Looking for feedback on two gay stories

SixtyMinuteMan

Really Experienced
Joined
Mar 2, 2005
Posts
260
Any kind of feedback, from simple reaction to scholarly critique. The stories are Educating Ken and its immediate sequel, Ski Trip, which gets to the sex quicker and could probably be read all on its own if you prefer more stroke and less story.

Like them? Don't like them? Think I should close my word processing program and slowly back away? I'm all ears.
 
Ah...

Any kind of feedback, from simple reaction to scholarly critique. The stories are Educating Ken and its immediate sequel, Ski Trip, which gets to the sex quicker and could probably be read all on its own if you prefer more stroke and less story.
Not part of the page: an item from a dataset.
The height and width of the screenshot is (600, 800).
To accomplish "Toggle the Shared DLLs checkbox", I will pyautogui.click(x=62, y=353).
Like them? Don't like them? Think I should close my word processing program and slowly back away? I'm all ears.

NOTE TO SELF: Pay more attention to the thread, "gay".

Okay, not a scholar here, but as I briefly read these (took me a bit to realize 'exactly' what I was reading at first) but I will share my reactions.

Pretty well written, good editing... however I have a personal distaste for "said" being used repeatedly. A big turn-off. Just read Dan Brown Angels and Demons, he does the same thing, drives me crazy, took me weeks to finish because of this. Not incorrect, just me. I prefer a mix of descriptors, not "said" over and over and over... The fact that something appears in quotes already tells me someone said something, don't need that reaffirmation. What was the emotion behind what was said? Was it a light suggestion, a desperate demand??? Was it whispered? Shouted in anger? Others may disagree, that's okay, just my opinion as you asked for.

I thought the premise for Ski Trip was extremely weak, being military.

Don't give up, don't give in, just dig in (no, not a sexual reference). Keep writing, keep asking for opinions, and keep getting editors' assistance.

And feel free to read other writers stories, appreciate their styles, adopt what might work for you.

Just my two cents.
 
Okay, I'll take a look at my use of the word "said." Thanks for the tip and taking the time.

Not sure what you mean about the premise of Ski Trip. Doesn't really have to do with the fact that I was in the service, that's just background information. The premise is basically a continuation of my early gay experiences as begun in Educating Ken. Do you mean I should have set it up more as an independent story?